Furthermore, they get one third of the remaining estate, with the final two-thirds being split between the children.
To put it simply, by creating a will, you can be sure that your wishes will be followed, in full.
Although money certainly isn’t everything, there’s a lot of comfort to be gained in knowing that, when you are gone, you will have provided for your loved ones. Inheritance is no small sum, and it can go a long way towards ensuring the future security and stability of your loved ones.
By creating a will, you can leave your assets to your loved ones, in the proportion that would make you the happiest.
It is also imperative to note that if you want to support a partner who you are not married to or in a legal partnership with, a will is absolutely essential. Without a will in place, they will not receive any of your assets.
What’s more, by writing a will, you will get far more flexibility over who receives a share of this inheritance. Rather than limiting this to just your partner and children, you can leave money to other beloved friends and family members.
You could also leave money to other beneficiaries, such as any pets that you may have, or a carer that you want to thank for the support they have given to you in your later years.

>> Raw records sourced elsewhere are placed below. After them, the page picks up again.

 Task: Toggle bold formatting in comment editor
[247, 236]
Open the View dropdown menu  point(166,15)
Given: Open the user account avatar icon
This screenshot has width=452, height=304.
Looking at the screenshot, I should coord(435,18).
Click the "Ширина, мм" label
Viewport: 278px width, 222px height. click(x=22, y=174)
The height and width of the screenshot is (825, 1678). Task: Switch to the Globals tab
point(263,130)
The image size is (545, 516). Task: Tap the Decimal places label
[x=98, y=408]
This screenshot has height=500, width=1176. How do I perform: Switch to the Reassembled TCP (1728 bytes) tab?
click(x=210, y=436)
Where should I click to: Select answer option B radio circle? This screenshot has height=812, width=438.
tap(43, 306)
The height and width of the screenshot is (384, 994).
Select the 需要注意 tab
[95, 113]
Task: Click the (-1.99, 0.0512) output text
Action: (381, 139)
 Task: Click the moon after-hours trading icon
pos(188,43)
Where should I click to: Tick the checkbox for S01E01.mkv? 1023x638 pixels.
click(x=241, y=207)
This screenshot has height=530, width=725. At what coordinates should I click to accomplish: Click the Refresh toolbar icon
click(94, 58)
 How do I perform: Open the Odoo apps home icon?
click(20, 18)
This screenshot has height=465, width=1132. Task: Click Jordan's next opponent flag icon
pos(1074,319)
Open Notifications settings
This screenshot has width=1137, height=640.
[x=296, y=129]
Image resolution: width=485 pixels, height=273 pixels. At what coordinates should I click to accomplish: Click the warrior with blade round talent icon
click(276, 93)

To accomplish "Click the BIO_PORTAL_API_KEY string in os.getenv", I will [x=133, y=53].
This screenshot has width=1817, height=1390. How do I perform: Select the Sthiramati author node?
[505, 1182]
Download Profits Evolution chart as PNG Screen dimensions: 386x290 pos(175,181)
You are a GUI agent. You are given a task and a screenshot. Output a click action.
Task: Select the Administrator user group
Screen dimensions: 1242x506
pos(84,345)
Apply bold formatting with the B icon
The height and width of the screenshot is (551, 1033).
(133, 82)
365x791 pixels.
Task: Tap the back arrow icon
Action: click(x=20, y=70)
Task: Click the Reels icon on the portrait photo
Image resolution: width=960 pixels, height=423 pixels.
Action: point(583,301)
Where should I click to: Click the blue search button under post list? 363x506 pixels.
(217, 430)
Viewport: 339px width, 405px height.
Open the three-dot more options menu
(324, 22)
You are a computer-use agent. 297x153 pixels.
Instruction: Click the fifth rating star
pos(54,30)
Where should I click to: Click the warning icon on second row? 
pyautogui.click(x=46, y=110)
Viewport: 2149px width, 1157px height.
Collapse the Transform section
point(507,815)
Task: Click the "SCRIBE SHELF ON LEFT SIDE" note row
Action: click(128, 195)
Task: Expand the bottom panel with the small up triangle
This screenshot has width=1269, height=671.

And, beyond simply money and property, a will enables you to distribute your possessions amongst your loved ones. This is a wonderful way to leave meaningful presents to special people in your life, or to ensure that any treasured items are protected after you are gone.
If you have any further questions, or would like some specialist guidance about your specific circumstances, you can get in touch with Cruse Bereavement Support service, or visit the GOV.UK wills advice page.
And remember, you can always change your will at any time, should your circumstances change.